At some point, I remembered that that person was supposed to be me.

The longer the list became, the more this sadness seemed to embrace me. I felt like I was hoping for far too much, wanting far too much. I felt insecure, delusional. Like I was making myself believe in the impossible because that's what I thought I was writing.

Most advice an adult gives you when you talk about your future runs along this main point: "Find the one thing your good at and go with it. Even if you're terrible at everything else, be good at that one thing and you'll mean something. You can be someone worth remembering."

No matter how hard I try, I can't seem to fall into that state of mind.

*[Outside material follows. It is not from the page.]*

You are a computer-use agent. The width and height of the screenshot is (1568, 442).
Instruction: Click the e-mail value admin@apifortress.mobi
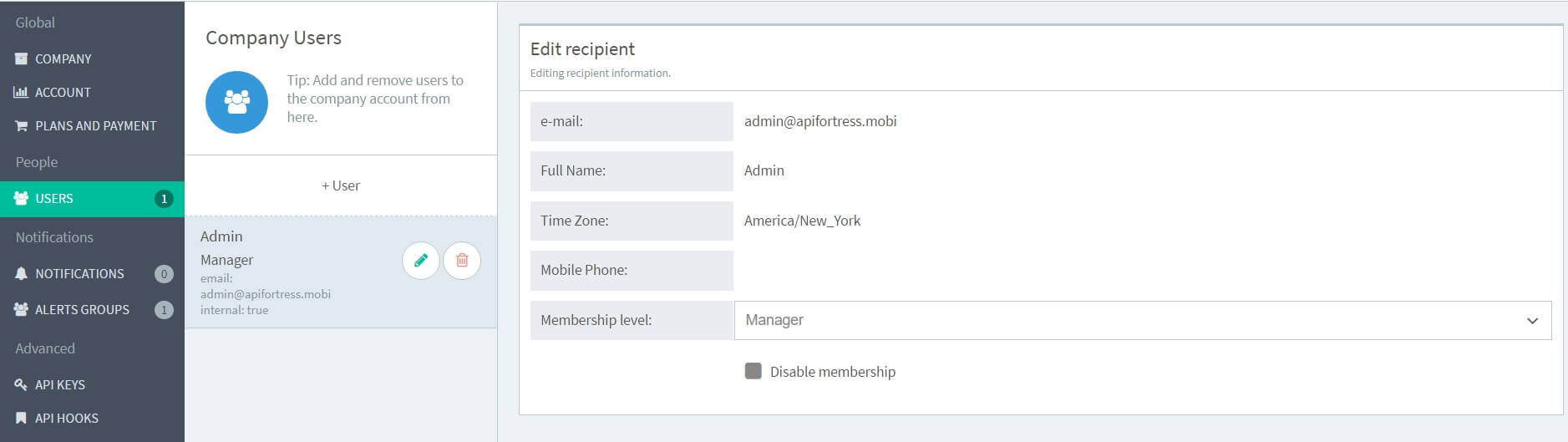[820, 122]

The paradigm that demanded I choose just one thing. Because I can't. I really, really can't. So on that strange little bucket list of mine I had a billion things going at once: I wanted to be a musician, a photographer, an actor, an author, a dancer, a journalist. And the more I accumulated those little desires, the more I felt my heart constrict.

This is too much, I say to myself over and over again even as I continue to write. Then the young woman who was giving the lectures, said we were to present our dreams in front of everyone else, making me even more flustered.

There's no way I could read everything I wrote. I'd be up there all night, if it really came to that. I felt embarassed more than anything. They'd laugh. If anyone was to hear every single thing I dream of, I really believe they'd laugh. Hell, I'd even laugh. I do laugh at the mere ridiculousness of my notions.

So when my turn came up, I didn't read everything I wrote. You might find it surprising when I say that I had no trouble singling out what I did feel comfortable with confessing aloud. A journalist. It made sense didn't it? Everyone keeps on saying that I have this gift for writing (though I strongly think that's debatable). Whenever anyone asks me about my future, that's my go-to answer. Journalism. Writing novels. It has always sounded like the obvious choice, the safest answer. But I always say such things with reservations.

The person who gives out that answer sounds like a robot. I swear that person doesn't even sound like me. It was a dream I once craved for. One that lit my eyes, my entire being. But that flame of passion has long been doused. It's not that I don't like writing anymore. I still do. It's just that I'm pretty much clueless right now. I have no idea what I'm doing, being a journalist doesn't even seem realistic any more.

And that's the funny thing about dreams, isn't it? They rarely seem that way.

I spent the entire day, juggling with this, finding the reason why I felt so conflicted anyway. Maybe it has to do with the fact that I like to read. Immerse myself in the stories of other people. And when you hear so many wonderful and inspiring things happen to all types of people, you can't help but feel that you want a taste of that too. A taste of every single flavor.

I also remember waking up a few years ago and realizing that one day, I'm going to die (morbid thoughts for a pre-teen to have, I know). I feel like George Zinavoy in the movie The Art of Getting By. But instead of the awareness of my morality making me feel like nothing matters anymore, it's pushed me to believe that everything does. I feel like the clock keeps on ticking and I barely have enough time to make something of myself before it runs out.

I wonder what my parents would say if I told them this. How I have all these little dreams in my head, that conflict with one another too often to be plausible. My Dad would probably be the voice of reason. He doesn't mean to be cynical or harsh when he says things like that, he's just realistic. "Noone can be all of those things," he'd probably say.

But can noone really? Can't someone be able to do all those amazing things?

Can't that someone be me?

That question lingers for a long time in my head after I snap out of one of my 'trances'. I take a deep breath and try to shake off that manic buzz.

Maybe, I manage to convince myself sometimes. And when I do, I find myself sound asleep.